I always claim I only book bands I’ve seen, but I’ve been known to break my own rule on more than one occasion. In fact, I did it two months in a row. When Jann Klose’s manager/booking agent contacted me about a house concert I had no idea how she had found me, but Klose’s resume was impressive enough that I took a look at the links she had sent me. There were features on east coast TV and Entertainment Weekly’s Artist to Watch, but what intrigued me the most was that his voice had been featured in the new movie “Greetings from Tim Buckley.” The biopic used Klose as the singing for voice for the troubled folk icon. Since it was six months in advance, my calendar was open and I said sure.
Klose has developed a following in nearby Chicago, but this was his first time in Madison. I always warn bands that I have a hard time getting people out to see someone they haven’t heard of, but Klose didn’t seem too disappointed with the small crowd. He understood that it would take time to develop the sort of following that he already has in many other cities. I think he won over many of them with his set. He does have a great voice, soothing and charming, and his tunes, even solo on acoustic guitar, are hooky and interesting. His just short of an hour set included many of the songs from his new record Mosaic, including opening track “Make It Better,” which he also opened with tonight.

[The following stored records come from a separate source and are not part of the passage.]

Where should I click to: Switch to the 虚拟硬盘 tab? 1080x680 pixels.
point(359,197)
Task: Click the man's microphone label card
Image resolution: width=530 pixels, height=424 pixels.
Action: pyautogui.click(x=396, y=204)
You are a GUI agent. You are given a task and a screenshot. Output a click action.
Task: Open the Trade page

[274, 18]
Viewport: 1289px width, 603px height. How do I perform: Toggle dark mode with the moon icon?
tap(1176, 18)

When I was trying to think of the ideal opener I thought of Centime, the project of singer/songwriter Sean Michael Dargan and the husband and wife team of Annelies Howell and Danny Hicks. Sadly, Howell informed me that Centime has disbanded. I was especially sad since I had only seen them twice. But it occurred to me that she and Hicks probably had an assortment of songs that they could play as a duo. I was right, and they jumped at the chance to put together a set. They asked if they could bring along a drummer who is also Hicks bandmate in another local band Bing Bong, and I said sure, hoping that Klose wouldn’t mind being outnumbered by the opening band. There were some rough edges, but as always Howell was fantastic. The set included a few covers from people like Peter Mulvey and Jeffrey Foucault, as well as mostly originals, some of which were slated to become German Art Students tracks. It was great to have them, it isn’t often I can introduce a band as being something you can’t see anywhere else.